Q: Did other companies show an interest to invest or buy them afterwards?
A: “Once that happened, the floodgates opened and all lingering doubts evaporated.”
Q: What was it that made Yahoo! value you so much more today than they did six months ago?
A: Sue Decker pointed out three things in her analyst call yesterday:
1 - increased value of YHOO’s own inventory;
2 - extend YHOO’s inventory across the Web;
3 - create new businesses working together.
Q: Do you expect changes in structure, personnel?
A: We had aggressive hiring plans, and they got more aggressive. CEO Michael Walrath will now report to Sue in Sunnyvale.
Q: Is this an answer or challenge to Google, or are we all supposed to think it’s not?
A: We were working with Yahoo! months before Google and Doubleclick closed, so while it is certainly related in some ways, it’s not totally coming out of nowhere.
Q: Fair enough, but isn’t this an acknowledgment or admission by Yahoo! that they see little growth in their core premium inventory and need to look at non-premium?
A: Clearly there is a lot of value in boosting rates on non-premium, which runs deep on Yahoo!, but I would not rule out high-end opportunities.

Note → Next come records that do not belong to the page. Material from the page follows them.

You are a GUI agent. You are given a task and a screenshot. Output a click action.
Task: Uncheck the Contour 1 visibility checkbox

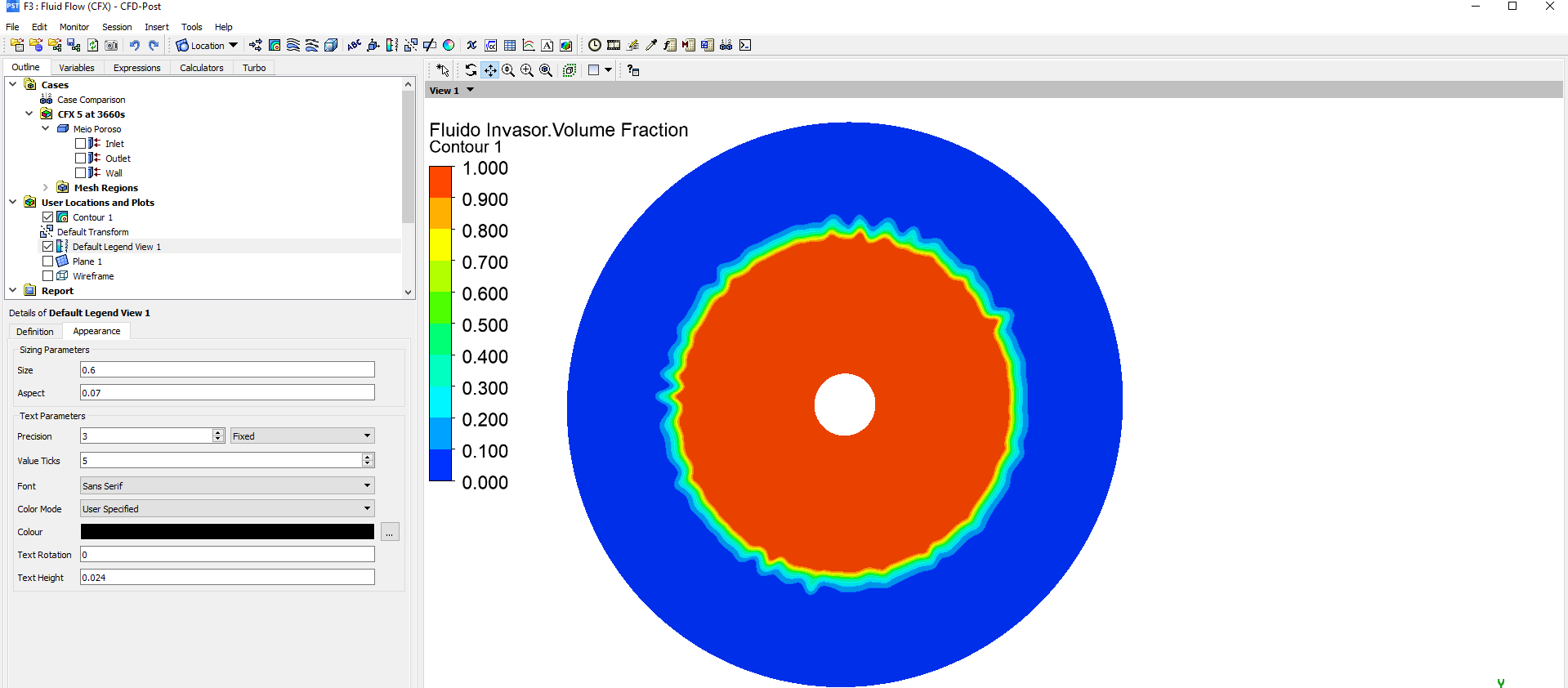pyautogui.click(x=47, y=217)
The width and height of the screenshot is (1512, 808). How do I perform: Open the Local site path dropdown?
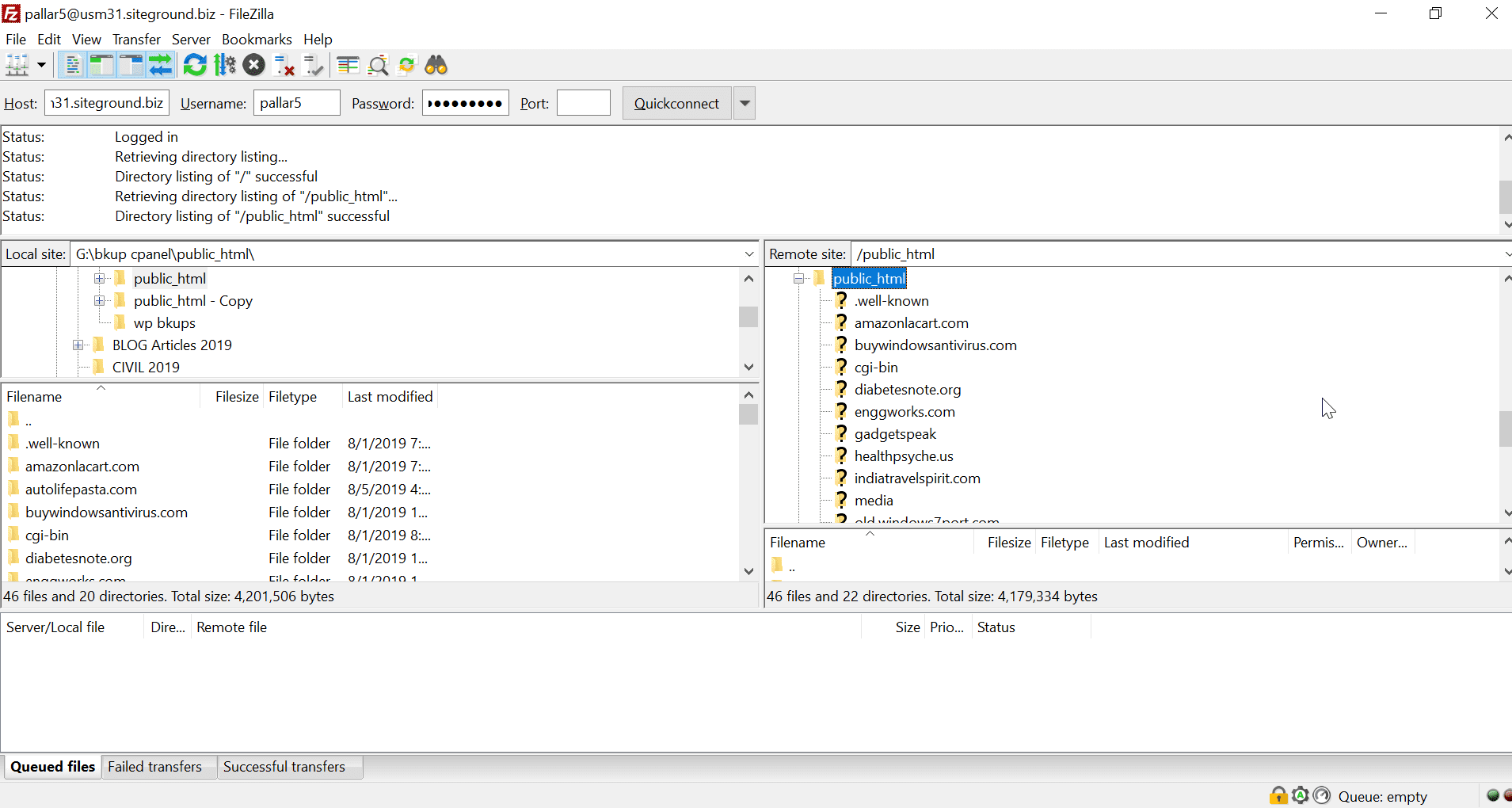coord(749,254)
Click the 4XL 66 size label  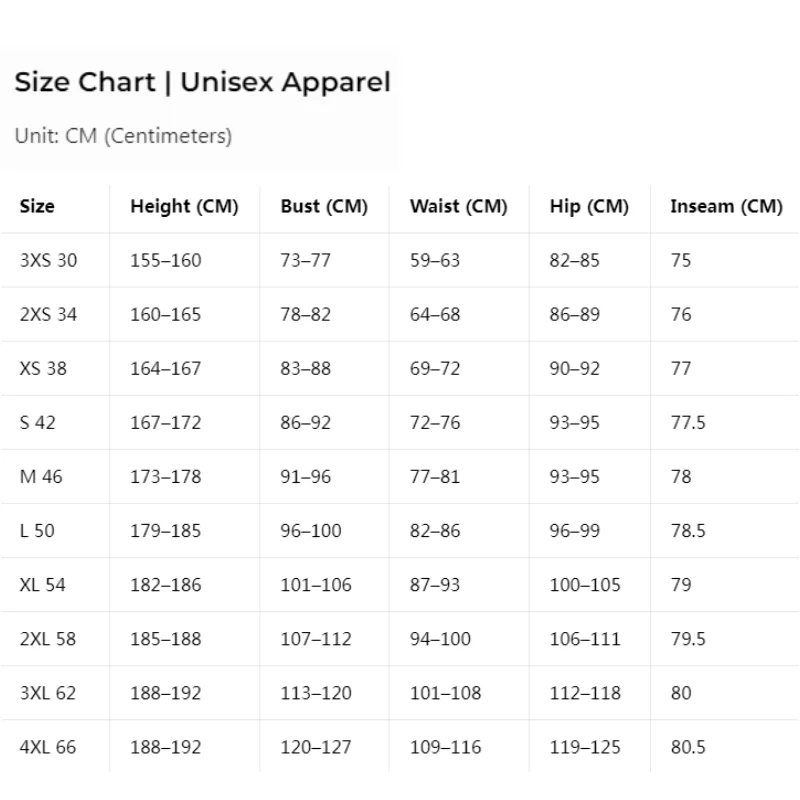click(x=47, y=747)
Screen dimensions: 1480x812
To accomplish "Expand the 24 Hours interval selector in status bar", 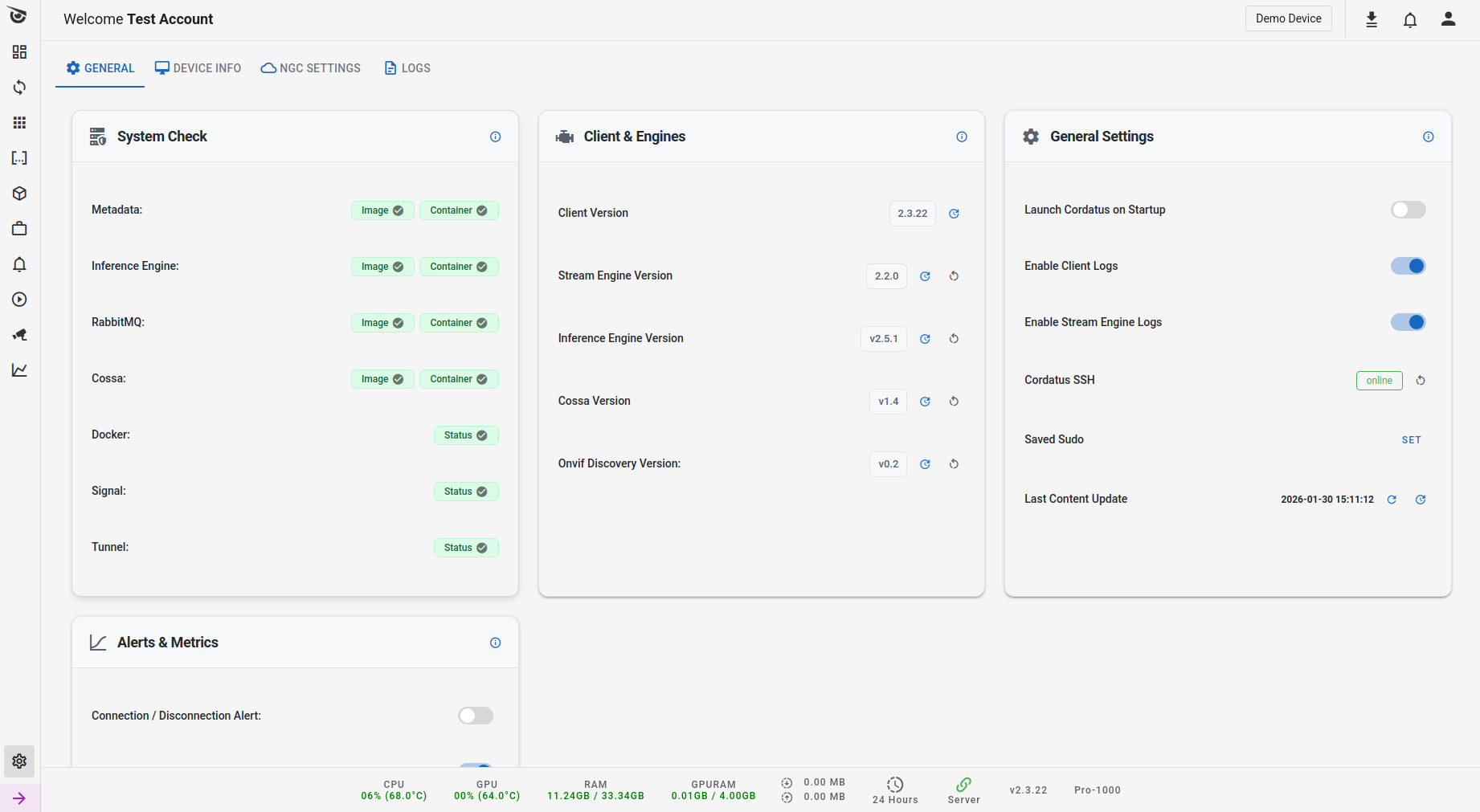I will click(x=894, y=790).
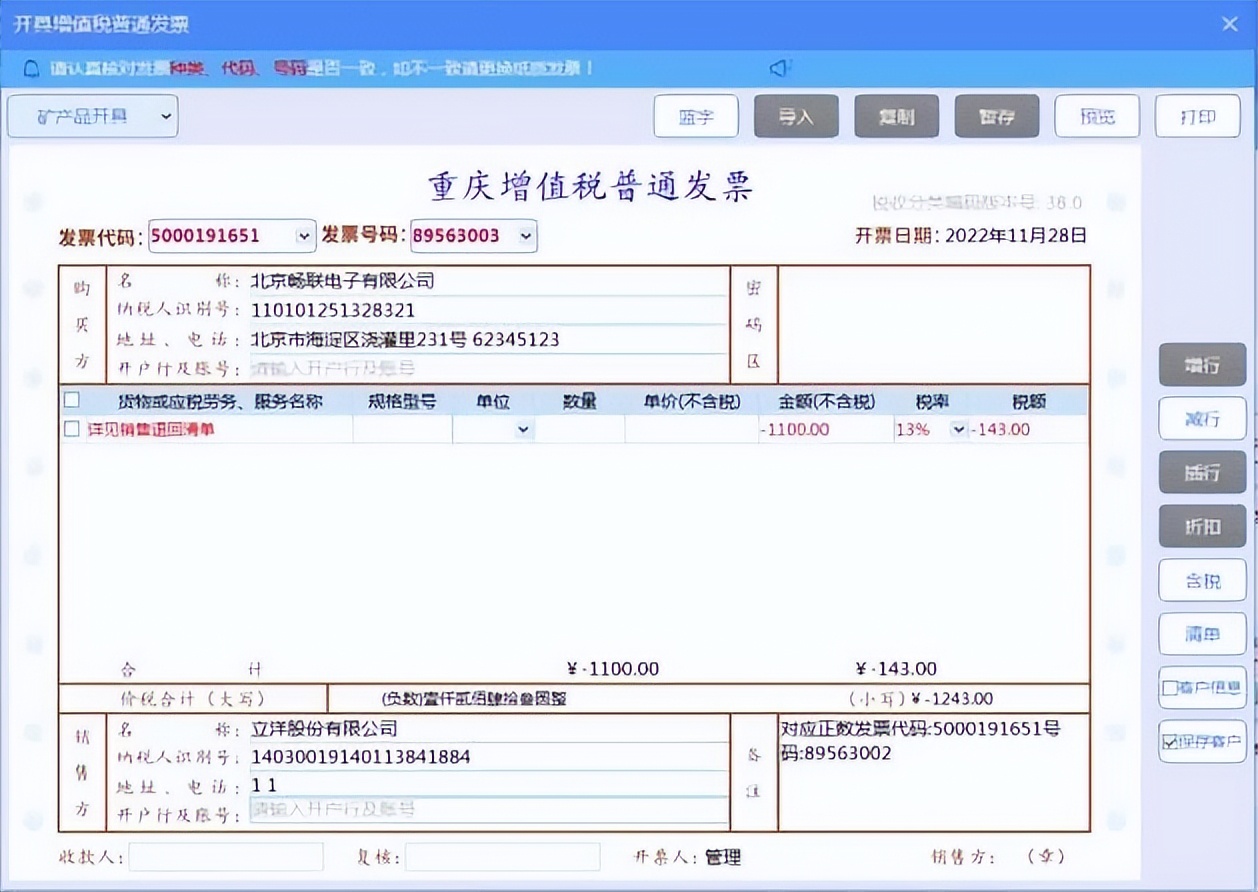Open the 预览 invoice preview

coord(1097,116)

Q: Are we in a period of euphoria? I mean, Yahoo! paid what they did for you, good for you. But today we hear that MSFT might buy TFSM for $1B, which is madness, it was worth $400M on Nasdaq two weeks ago… I would not call it a bubble, because stock prices of TFSM, AQNT (a stock I own) and VCLK actually fell because an analyst at Citigroup cut the rating for AQNT… which shows some common sense… but don’t you get a sense that something is off?
A: Well, we certain are happy and euphoric. We will obviously eventually reach a limit. But in the end we feel that we can do a lot with Yahoo!
As a Yahoo! shareholder that just paid a chunk for your business, I sure do hope so.
Interestingly, while everyone got excited about this, the main story of the day - in my humble opinion - was Comcast’s deal with Yahoo! That was a great one. Read more about the details here. Of course, the irony of it all is grand, Yahoo! just got the right to sell ads on Comcast, which means a little bit more of premium ads with a helluva lot of non-premium inventory… having Right Media in-house might make that deal even better.